The smaller end of the housing 3 is integrally connected to one end of a filling tube 4, into which it merges at a smooth radiused curved area 40. When the prosthesis is in the out-turned condition of FIG. 1, this area 411 is presented as a smoothly contoured annulus 4b of the FIG. 1. The filling tube 4 is made as narrow as possible, consistent with permitting filling of the prosthesis with liquid before and after insertion in the body, and is made long enough to permit the free end to remain accessible outside the body after insertion of the prosthesis in the surgical wound. At the free end of the tube 4 there is provided a removable plastic plug 5 which can be pushed firmly into the tube 4 to keep it safely stoppered indefinitely.
Referring to FIGS. 3, 4 and 5, the prosthesis is firstly provided with a small partial filling of liquid, sufficient to make it stiff enough to be readily manipulated, but not so much as to prevent it being folded down into a long narrow packet 6, as seen in FIG. 3, for slipping through a surgical opening made in the breast 8, and held open by a tool held by the surgeon.
Prior to folding up into the packet 6, the prosthesis is provided with a partial filling of liquid, whereafter the main body portion is squeezed in the hand until the whole of the air content has been expelled and some of the liquid is forced out of the tube 4. The plug 5 is then inserted.
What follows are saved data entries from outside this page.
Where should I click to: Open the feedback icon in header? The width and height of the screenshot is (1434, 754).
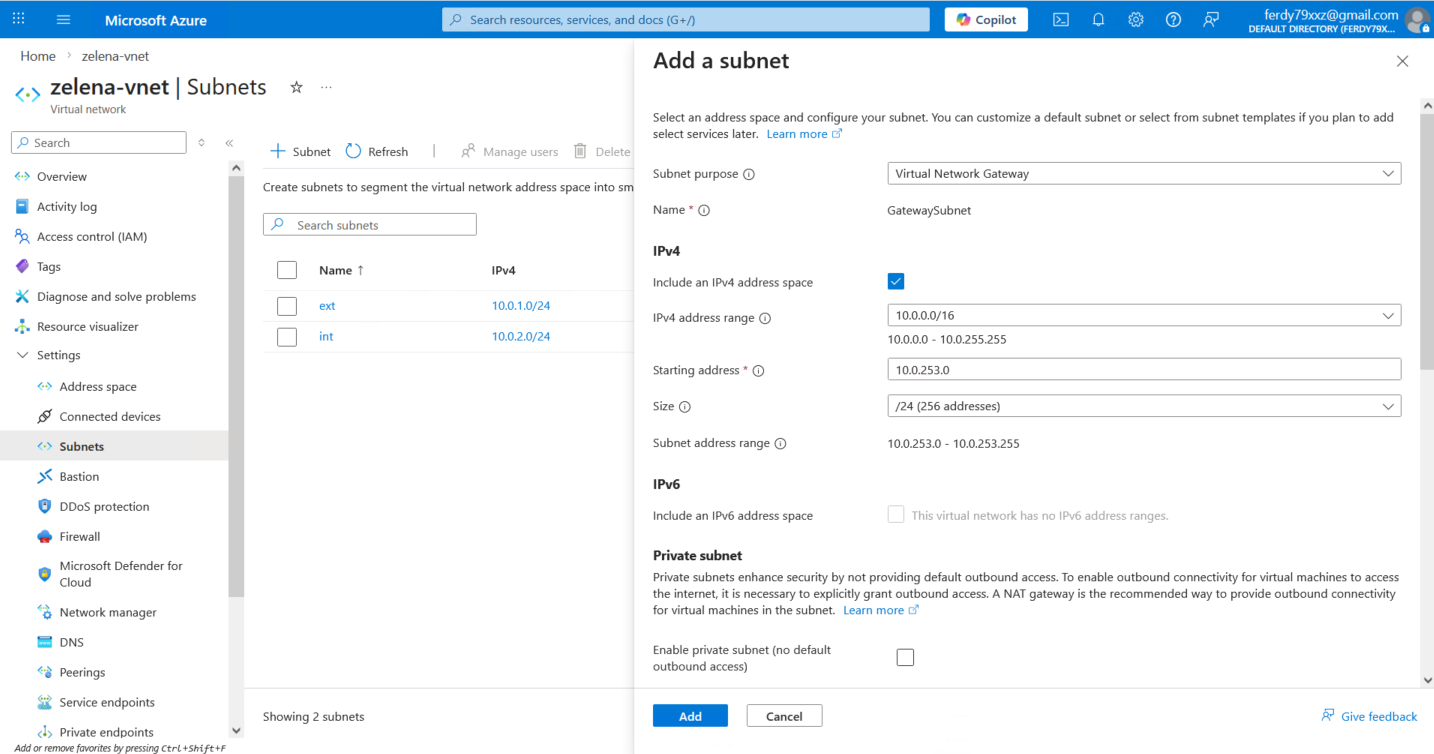point(1211,20)
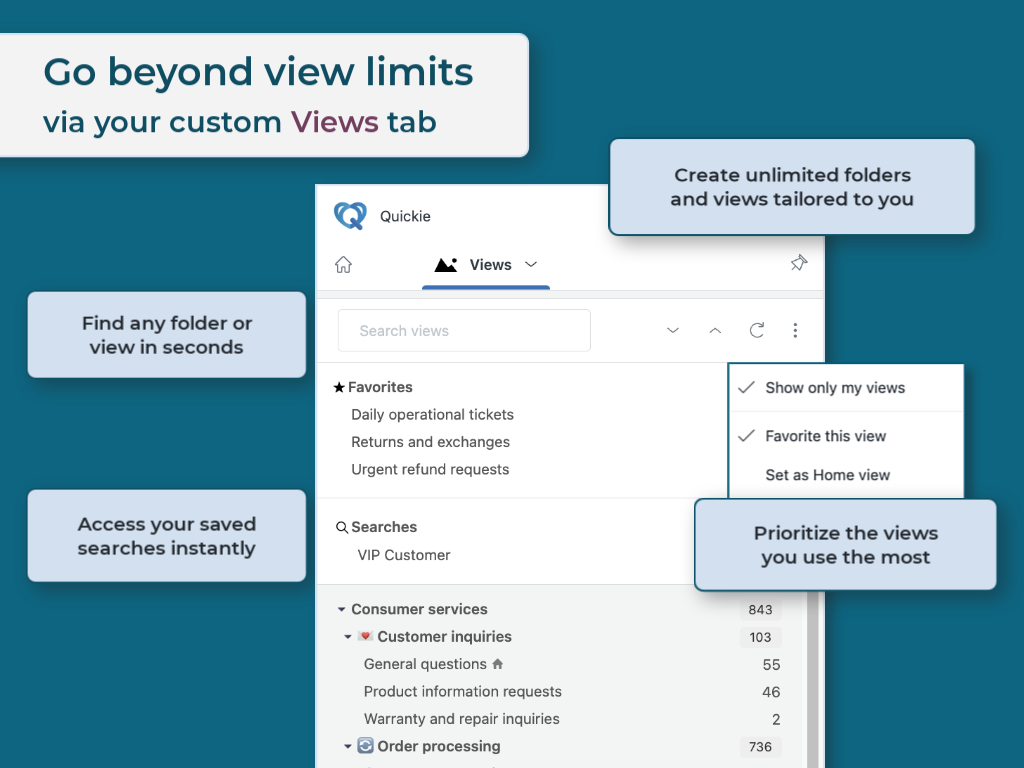1024x768 pixels.
Task: Collapse the Consumer services folder
Action: pyautogui.click(x=341, y=610)
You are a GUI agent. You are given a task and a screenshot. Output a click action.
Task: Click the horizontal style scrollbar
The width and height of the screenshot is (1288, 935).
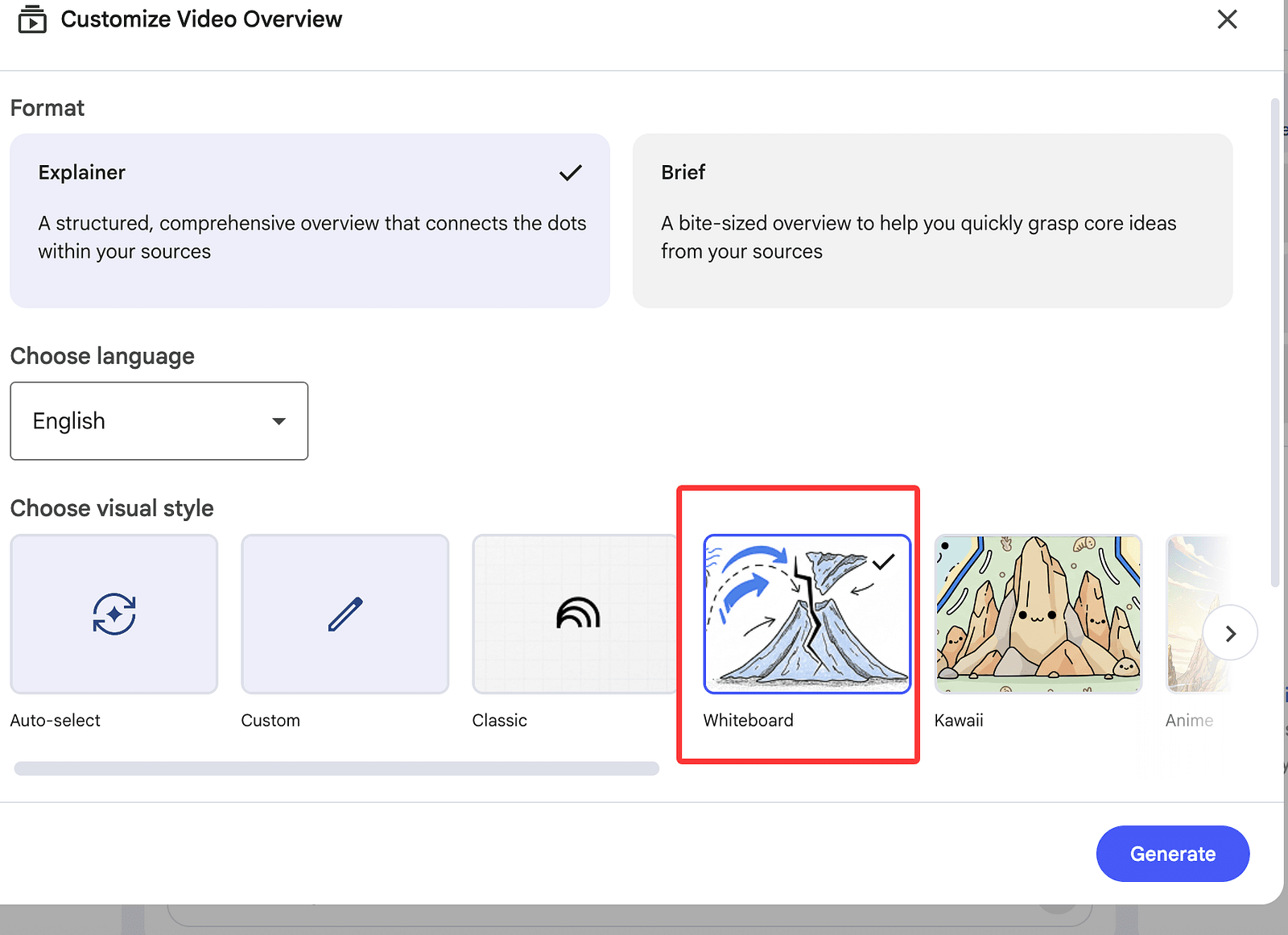coord(336,768)
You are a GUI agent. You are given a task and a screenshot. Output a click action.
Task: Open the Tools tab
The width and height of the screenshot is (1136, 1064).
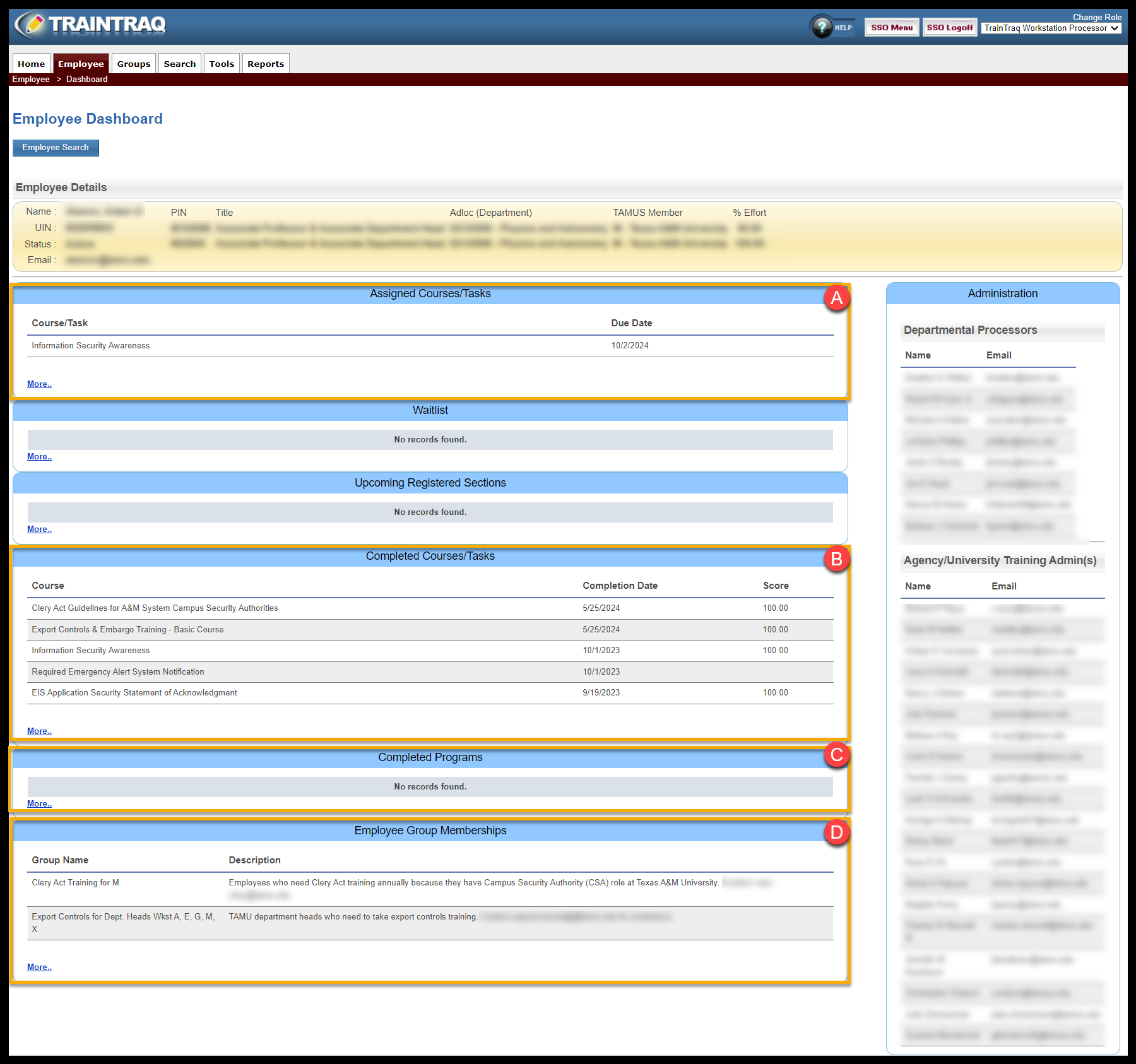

At this moment, the prosthesis has the shape shown in FIG. 1.
After insertion of the prosthesis into the body, the plug 5 is removed and more liquid is inserted until the breast has assumed the desired shape, whereafter the plug is pushed firmly home in the tube 4. The housing 3 is then snapped into its inward or reversed position, by the surgeons finger inserted through the wound, as seen in FIG. 4. The whole of the tube 4 is also folded, in zig-zag manner, until it becomes housed entirely within the housing 3, as seen in FIG. 5. The wound is then sewn up, as at 9.
When the prosthesis has been fully inserted in this manner, it does not present any projection at all to the exterior of its overall spatial contour. The small edge or lip 2a, at the weld area, is positioned at point X of FIG. 5, and thus is spaced from the rear face Y of the prosthesis pressing against the chest muscles. The tube 4 is contained wholly within the housing 3.
The prosthesis will be subjected to considerable movement, and expansion and contraction, during wear by the patient. It will be seen that those areas where joints are effected between different portions of the prosthesis are all positioned internally of the general spatial contour of the prosthesis, and are thus subjected to the least position amount of exercising. In particular, the connection between between the tube 4 and the housing 3, which might tend to be a weak point, is positioned axially of the prosthesis and spaced from its external surface in all directions.
1. A retromammary prosthesis comprising. a front wall preformed as a portion of a hollow sphere with its rim portion curved inwardly from the outer periphery thereof and into the concavity thereof and terminating therein in an annular flange.
a circular rear wall of smaller diameter than said rim secured at its periphery to the annular flange and preformed to curve inwardly,
the central portion of the rear wall being provided with a hollow protuberance,
an elongated flexible filler tube of smaller width than said protuberance, secured to said protuberance and opening into said concavity,
said hollow protuberance extending into said concavity to provide a predetermined volume of hollow space,
said filler tube being of a length to extend from the prosthesis when located between the chest muscle and mammary gland of a wearer, to a location exterior of the breast,
the hollow space provided by the protuberance being sufficient to house the entire flexible filler tube in folded condition.